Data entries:

START

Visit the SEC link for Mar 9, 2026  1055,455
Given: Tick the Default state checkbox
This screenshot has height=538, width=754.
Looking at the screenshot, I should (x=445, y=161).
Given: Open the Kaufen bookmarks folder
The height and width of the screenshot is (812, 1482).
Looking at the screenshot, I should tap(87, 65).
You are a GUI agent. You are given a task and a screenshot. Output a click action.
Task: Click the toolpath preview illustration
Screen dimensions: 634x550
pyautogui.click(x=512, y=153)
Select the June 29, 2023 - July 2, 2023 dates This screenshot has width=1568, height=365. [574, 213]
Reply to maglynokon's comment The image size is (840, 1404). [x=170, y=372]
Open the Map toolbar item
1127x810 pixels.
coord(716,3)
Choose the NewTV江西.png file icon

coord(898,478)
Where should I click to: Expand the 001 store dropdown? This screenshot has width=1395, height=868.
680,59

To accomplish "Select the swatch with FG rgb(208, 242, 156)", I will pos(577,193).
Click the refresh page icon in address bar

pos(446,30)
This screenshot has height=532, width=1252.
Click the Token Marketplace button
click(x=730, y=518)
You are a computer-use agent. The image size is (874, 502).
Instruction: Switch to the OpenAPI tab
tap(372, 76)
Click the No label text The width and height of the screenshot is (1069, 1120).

END

Edit the data above so that every instance of "image size" reads "frame size", with nothing else altered.

Visit the SEC link for Mar 9, 2026  1055,455
Given: Tick the Default state checkbox
This screenshot has height=538, width=754.
Looking at the screenshot, I should (x=445, y=161).
Given: Open the Kaufen bookmarks folder
The height and width of the screenshot is (812, 1482).
Looking at the screenshot, I should tap(87, 65).
You are a GUI agent. You are given a task and a screenshot. Output a click action.
Task: Click the toolpath preview illustration
Screen dimensions: 634x550
pyautogui.click(x=512, y=153)
Select the June 29, 2023 - July 2, 2023 dates This screenshot has width=1568, height=365. [574, 213]
Reply to maglynokon's comment The frame size is (840, 1404). [x=170, y=372]
Open the Map toolbar item
1127x810 pixels.
coord(716,3)
Choose the NewTV江西.png file icon

coord(898,478)
Where should I click to: Expand the 001 store dropdown? This screenshot has width=1395, height=868.
680,59

To accomplish "Select the swatch with FG rgb(208, 242, 156)", I will pos(577,193).
Click the refresh page icon in address bar

pos(446,30)
This screenshot has height=532, width=1252.
Click the Token Marketplace button
click(x=730, y=518)
You are a computer-use agent. The frame size is (874, 502).
Instruction: Switch to the OpenAPI tab
tap(372, 76)
Click the No label text The width and height of the screenshot is (1069, 1120).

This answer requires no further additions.